For example, Cantor used it in 1891 to prove that the set of real numbers is not countable (i.e., that although both the set of integers and the set of real number are infinite, there is a sense in which there are “more” real numbers than integers). Some people think that’s intuitively obvious. Others, particularly those who have seen Hilbert’s paradox of the infinite hotel, are surprised that this is true.

The argument goes like this. Suppose that the real numbers are countable – that we can put them into a one-to-one correspondence with the set of integers. In that case, we could write out an infinite list of just the decimal parts of those numbers, in order by their integer equivalents. We will extend each number out to an infinite number of dcimal places, padding with zeroes if necessary. So we might get something like this:

1 .0000000000000...
2 .1000000000000...
3 .3333333333333...
4 .1415926535897...
5 .1231231231231...
⋮  ⋮

We can then prove that there is at least one positive real number, that is not in the list and not associated with any integer. We form that number by plucking the digits from the “diagonal” of the table ($.00352\ldots$) and addint 1 to each digit, modulo 10 ($.11463\ldots$).

The resulting number cannot possibly be in our list because, if you were to claim that it is in line $j$ of the table, it would by definition have a different value in the $j_{th}$ digit. Hence there will always be some real numbers left uncounted in any attempt to associate them one-to-one with the integers.

We’re going to use a similar argument to show that a problem exists that cannot be even partially decided by any Turing machine.

2.3 The language $L_d$

Let $L_d$ be the set of all binary encodings of TMs that do not accept (i.e., that fail or never halt on) their own encoding when presented it as an input.

OK, it’s a bit odd. But still, a binary encoding is just a string, and any set of strings is a language.

Is there a TM that accepts $L_d$?

Now, let’s make a table. On each axis of the table we will list all TMs, encoded as described above, in some order. The very existence of our encoding means that the set of all TMs is countable, because we have mapped them onto binary integers.

In the (i,j) entry of the table, we put a 0 if $TM_j$ accepts the binary encoding of $TM_i$ as input.

Question: Is there a TM somewhere in that list that accepts $L_d$?

Answer: No, there can’t be.

Consider the diagonal elements of that table. Those (i,i) elements describe the TMs that accept themselves (i.e., their own numeric encoding) as input.

Now form a string $D$ as the complement of the diagonal elements. The elements of this string with 1’s would then be the strings/TMs in $L_d$.

Is there a TM, somewhere in this table, that computes $D$? Suppose we believed that $TM_k$ computed $D$. The row $k$ of the table would be $D$. But we know that we formed $D_k$ by taking the complement of element ($k,k)$, so they can’t possibly be equal.
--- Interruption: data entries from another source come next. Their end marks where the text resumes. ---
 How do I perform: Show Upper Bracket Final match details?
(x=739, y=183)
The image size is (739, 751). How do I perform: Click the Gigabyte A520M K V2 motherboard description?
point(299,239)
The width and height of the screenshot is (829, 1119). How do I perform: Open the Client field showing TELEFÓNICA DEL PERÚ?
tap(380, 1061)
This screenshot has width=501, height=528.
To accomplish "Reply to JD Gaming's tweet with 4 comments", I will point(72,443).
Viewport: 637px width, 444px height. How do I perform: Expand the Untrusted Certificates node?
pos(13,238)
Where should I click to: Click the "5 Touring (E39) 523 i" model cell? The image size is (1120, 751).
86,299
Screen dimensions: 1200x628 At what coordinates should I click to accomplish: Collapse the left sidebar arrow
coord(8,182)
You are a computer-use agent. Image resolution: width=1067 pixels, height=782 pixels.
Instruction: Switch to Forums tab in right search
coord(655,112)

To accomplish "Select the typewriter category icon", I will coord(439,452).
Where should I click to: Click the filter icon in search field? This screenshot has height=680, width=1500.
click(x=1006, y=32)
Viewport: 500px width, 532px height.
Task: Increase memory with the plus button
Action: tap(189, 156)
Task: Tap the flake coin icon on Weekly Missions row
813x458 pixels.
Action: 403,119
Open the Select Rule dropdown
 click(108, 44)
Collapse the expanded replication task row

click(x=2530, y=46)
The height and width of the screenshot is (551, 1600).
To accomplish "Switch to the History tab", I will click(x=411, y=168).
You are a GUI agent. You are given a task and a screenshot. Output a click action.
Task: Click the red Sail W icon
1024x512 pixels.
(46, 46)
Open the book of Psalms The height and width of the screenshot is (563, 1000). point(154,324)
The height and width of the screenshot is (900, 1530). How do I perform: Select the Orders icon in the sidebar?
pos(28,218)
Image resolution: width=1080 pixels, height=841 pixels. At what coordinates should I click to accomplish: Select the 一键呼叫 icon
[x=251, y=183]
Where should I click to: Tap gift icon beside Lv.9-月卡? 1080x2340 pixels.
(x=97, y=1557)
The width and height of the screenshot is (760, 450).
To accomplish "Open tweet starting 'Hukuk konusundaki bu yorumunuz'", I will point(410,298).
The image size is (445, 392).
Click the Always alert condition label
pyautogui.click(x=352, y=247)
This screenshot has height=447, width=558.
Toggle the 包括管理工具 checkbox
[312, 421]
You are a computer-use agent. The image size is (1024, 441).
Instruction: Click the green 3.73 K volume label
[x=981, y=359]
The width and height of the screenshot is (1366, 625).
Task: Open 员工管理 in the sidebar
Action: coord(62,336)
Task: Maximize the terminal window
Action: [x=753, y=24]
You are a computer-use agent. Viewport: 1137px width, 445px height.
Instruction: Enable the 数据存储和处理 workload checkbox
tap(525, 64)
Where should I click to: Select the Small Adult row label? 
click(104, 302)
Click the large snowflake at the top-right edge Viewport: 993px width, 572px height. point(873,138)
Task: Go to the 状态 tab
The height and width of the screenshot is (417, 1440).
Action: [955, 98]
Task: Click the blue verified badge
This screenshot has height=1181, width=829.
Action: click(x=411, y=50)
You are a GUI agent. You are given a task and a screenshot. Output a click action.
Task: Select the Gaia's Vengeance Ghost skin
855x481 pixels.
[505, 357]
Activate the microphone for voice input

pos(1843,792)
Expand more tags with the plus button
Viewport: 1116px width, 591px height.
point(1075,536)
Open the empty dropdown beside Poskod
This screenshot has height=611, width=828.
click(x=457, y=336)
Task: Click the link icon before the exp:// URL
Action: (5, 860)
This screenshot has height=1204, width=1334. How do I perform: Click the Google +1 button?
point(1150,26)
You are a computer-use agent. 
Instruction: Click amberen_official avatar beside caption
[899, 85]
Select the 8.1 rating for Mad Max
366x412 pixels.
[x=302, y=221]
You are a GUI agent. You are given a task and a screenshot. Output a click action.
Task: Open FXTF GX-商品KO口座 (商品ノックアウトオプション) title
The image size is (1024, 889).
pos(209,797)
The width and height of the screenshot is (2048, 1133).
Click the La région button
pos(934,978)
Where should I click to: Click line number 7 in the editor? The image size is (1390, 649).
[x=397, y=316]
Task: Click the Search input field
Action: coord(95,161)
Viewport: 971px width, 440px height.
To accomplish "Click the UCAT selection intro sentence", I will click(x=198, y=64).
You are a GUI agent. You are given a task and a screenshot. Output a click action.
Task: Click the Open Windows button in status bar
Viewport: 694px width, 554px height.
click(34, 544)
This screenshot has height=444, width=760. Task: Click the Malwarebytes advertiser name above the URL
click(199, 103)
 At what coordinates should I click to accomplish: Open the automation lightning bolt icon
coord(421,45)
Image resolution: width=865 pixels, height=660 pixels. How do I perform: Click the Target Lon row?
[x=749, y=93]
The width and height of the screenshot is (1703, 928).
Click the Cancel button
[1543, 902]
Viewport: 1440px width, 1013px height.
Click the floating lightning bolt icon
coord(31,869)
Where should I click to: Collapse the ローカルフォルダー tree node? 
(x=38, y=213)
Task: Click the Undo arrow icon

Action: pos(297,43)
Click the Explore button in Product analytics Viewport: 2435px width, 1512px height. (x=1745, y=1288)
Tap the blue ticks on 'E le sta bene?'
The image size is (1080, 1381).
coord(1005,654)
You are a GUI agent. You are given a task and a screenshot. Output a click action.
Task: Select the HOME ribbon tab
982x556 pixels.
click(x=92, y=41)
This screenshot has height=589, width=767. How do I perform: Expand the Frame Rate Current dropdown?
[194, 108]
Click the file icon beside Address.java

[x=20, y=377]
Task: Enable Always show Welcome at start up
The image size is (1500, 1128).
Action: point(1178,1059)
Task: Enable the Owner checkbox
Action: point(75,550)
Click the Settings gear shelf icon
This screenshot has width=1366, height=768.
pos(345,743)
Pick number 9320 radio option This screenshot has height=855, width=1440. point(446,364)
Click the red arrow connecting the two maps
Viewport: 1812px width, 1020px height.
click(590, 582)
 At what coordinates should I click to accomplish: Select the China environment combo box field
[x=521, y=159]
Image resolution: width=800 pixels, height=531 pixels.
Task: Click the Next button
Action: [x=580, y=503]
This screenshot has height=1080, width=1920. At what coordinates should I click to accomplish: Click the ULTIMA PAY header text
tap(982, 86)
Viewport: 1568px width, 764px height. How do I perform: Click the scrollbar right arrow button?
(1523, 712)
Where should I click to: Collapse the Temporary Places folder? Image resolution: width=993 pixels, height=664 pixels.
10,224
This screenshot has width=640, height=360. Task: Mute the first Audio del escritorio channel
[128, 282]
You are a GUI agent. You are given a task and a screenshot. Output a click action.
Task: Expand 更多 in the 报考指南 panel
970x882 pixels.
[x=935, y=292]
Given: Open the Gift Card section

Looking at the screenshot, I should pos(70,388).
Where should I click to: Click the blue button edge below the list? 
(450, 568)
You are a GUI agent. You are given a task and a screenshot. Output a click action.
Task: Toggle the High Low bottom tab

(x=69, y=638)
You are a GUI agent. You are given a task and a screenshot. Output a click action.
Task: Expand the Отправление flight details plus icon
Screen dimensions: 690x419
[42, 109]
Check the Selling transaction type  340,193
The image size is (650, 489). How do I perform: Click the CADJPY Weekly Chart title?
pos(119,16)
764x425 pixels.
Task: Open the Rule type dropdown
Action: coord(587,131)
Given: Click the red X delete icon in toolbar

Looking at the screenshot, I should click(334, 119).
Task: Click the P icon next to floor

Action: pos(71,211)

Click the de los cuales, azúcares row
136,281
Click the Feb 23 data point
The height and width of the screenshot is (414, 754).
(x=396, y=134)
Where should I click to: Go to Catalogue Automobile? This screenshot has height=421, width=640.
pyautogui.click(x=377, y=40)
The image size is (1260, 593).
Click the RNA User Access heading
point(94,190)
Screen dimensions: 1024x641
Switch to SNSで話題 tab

Hence there cannot be any TM in the table that has $D$ as its row.

Therefore there cannot be a TM that computes D. Therefore there is no TM that accepts $L_d$.

This is an example of a problem that is not even partially decidable.

3 Some Undecidable Problems are Partially Decidable

Next we will show that there is an intermediate level between decidable and no-turing-machine exists - the partially solvable or RE problems that are not decidable.

Now, any programmer is familiar with code that doesn’t always terminate. Who hasn’t written an infinite loop by mistake?

But we need to distinguish between problems that are partially solvable versus programs that might not halt.

Consider, for example, the problem of deciding whether a regular language L is non-empty. One approach to doing this, given a DFA for the language, would be something along the lines

// generate all possible input strings in Sigma*
//   in lexicographic order
w = "";
while (true) {
    if (DFA.accepts(w)) {
        return true;
    w = next string in Sigma*;

Now clearly if the language is non-empty, this will eventually return true. Just as clearly, it does not halt when the language is empty.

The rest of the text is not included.